Top of MATERIAL PROVIDED

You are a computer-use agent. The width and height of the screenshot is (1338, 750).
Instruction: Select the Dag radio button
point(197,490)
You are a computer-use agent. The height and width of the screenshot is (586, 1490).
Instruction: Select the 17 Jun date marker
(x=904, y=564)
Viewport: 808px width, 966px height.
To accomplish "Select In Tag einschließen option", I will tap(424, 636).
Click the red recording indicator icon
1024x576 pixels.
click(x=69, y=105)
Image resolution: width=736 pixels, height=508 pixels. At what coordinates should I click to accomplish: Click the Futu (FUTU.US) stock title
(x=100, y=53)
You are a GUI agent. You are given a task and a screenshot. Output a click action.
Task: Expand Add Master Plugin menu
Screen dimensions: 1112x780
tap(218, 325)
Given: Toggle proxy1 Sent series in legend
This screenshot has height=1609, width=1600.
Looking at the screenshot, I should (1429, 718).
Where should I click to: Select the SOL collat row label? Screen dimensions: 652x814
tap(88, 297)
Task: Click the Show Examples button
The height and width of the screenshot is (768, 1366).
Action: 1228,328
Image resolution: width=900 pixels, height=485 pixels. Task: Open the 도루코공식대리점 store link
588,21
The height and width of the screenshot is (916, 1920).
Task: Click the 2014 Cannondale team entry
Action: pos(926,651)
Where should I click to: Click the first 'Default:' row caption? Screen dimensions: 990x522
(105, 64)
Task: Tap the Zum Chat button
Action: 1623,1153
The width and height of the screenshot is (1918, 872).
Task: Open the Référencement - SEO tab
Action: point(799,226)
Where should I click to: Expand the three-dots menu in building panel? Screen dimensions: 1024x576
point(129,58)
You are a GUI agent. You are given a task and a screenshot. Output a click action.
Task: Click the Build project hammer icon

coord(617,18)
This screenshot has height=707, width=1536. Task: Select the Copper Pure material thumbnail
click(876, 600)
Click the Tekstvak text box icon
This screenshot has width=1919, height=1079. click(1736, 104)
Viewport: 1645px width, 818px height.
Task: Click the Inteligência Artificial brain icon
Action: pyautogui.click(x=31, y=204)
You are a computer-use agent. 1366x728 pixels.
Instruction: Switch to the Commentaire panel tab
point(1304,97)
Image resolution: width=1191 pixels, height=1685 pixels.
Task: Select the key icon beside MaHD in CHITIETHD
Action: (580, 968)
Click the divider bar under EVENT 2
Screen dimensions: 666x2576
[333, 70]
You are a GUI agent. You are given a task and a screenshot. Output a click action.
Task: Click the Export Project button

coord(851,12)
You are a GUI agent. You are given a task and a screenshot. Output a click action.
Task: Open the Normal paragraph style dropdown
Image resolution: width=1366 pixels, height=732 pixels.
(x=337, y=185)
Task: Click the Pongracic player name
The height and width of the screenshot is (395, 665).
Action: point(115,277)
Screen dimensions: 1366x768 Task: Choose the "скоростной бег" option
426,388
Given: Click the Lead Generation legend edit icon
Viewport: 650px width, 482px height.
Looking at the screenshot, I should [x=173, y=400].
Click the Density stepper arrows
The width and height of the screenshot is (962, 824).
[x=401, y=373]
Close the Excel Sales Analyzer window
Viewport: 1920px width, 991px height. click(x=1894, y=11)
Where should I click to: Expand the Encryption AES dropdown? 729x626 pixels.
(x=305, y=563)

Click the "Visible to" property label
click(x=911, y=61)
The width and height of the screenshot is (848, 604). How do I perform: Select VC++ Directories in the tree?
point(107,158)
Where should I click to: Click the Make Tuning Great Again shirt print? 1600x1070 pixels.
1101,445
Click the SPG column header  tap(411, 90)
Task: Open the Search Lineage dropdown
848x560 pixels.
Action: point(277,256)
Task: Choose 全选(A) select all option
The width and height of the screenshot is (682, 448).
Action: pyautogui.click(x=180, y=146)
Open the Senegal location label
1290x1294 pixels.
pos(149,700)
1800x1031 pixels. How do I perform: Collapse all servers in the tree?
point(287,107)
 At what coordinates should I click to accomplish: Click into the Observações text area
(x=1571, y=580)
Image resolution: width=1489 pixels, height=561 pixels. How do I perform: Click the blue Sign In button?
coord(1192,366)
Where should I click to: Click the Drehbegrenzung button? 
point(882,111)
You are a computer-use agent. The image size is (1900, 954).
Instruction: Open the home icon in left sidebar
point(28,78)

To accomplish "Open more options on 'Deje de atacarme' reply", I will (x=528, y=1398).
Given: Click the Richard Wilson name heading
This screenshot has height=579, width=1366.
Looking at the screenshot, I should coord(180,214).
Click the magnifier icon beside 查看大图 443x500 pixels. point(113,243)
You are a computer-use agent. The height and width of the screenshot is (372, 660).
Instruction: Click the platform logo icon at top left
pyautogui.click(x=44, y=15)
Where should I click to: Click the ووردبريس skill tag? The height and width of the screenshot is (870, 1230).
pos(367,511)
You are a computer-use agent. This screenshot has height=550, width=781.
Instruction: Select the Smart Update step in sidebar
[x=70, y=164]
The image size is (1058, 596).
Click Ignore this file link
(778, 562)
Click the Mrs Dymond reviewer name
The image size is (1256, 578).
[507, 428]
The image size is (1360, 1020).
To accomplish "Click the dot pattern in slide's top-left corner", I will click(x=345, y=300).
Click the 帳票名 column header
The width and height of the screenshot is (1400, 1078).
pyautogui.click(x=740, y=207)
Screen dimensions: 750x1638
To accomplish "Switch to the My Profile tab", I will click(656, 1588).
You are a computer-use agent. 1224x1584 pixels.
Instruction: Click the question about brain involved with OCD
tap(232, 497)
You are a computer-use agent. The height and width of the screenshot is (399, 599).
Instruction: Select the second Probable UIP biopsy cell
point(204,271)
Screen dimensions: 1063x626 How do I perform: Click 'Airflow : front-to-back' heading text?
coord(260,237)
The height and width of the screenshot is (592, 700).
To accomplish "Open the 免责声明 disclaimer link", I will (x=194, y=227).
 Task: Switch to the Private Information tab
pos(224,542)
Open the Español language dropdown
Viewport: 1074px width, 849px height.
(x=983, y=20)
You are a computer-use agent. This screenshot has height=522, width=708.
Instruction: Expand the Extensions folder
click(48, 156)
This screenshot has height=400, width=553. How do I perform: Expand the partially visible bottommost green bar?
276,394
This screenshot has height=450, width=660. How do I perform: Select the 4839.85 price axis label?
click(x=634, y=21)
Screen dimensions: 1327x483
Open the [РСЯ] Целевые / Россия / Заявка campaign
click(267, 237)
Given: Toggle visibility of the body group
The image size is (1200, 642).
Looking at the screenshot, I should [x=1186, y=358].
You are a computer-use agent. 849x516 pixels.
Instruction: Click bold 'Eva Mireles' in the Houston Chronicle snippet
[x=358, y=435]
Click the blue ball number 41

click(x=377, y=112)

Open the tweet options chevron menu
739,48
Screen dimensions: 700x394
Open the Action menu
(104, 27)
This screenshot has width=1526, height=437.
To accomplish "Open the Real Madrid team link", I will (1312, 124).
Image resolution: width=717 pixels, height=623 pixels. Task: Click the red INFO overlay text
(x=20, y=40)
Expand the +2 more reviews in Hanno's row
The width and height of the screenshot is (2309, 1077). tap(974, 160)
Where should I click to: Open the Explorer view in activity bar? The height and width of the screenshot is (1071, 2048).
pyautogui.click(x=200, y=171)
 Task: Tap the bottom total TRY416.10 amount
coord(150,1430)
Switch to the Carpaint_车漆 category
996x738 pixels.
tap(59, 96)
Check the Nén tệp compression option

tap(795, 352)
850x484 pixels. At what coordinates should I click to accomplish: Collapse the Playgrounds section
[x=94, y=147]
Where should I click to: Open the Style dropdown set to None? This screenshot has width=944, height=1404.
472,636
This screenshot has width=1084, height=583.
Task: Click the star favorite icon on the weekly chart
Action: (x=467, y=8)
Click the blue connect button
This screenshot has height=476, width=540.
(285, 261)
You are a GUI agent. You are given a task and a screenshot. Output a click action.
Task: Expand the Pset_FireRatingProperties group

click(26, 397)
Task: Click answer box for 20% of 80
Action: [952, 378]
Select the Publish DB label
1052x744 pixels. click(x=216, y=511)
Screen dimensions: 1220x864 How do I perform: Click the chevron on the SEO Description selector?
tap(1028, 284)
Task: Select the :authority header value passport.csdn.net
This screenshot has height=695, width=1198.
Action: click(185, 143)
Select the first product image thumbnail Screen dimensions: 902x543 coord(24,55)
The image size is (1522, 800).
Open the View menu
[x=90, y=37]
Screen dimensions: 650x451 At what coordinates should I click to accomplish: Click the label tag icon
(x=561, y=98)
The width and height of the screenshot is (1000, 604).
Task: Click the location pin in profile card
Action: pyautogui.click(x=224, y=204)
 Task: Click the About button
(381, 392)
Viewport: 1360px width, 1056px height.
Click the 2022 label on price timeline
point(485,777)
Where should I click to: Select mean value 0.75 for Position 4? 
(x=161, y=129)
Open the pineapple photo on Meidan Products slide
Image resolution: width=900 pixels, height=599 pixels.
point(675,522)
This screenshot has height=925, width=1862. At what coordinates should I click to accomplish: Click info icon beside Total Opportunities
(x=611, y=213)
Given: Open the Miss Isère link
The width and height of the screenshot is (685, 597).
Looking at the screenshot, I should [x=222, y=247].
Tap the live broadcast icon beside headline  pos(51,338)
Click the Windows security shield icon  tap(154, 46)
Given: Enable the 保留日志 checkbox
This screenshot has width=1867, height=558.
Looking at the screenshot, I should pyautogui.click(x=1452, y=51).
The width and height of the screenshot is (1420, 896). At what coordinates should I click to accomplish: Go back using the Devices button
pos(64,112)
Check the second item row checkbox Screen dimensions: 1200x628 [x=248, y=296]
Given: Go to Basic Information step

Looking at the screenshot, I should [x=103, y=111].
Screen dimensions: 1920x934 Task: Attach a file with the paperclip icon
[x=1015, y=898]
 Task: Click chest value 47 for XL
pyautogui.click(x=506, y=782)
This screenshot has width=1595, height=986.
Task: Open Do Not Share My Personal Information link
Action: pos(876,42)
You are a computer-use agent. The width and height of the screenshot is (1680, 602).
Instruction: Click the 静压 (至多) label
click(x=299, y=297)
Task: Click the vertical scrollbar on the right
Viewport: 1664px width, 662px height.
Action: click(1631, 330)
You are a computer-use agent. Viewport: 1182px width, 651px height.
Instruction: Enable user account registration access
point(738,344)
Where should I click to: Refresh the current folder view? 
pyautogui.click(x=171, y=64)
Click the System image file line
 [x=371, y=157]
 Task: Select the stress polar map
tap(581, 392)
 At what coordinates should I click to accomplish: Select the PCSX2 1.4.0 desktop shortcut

Bottom of MATERIAL PROVIDED

* _TASK BRIEF_
Among the records above, which lines hold the word "checkbox"? Copy each one.

* _RESPONSE FOR THIS EXERCISE_
Given: Enable the 保留日志 checkbox
Check the second item row checkbox Screen dimensions: 1200x628 [x=248, y=296]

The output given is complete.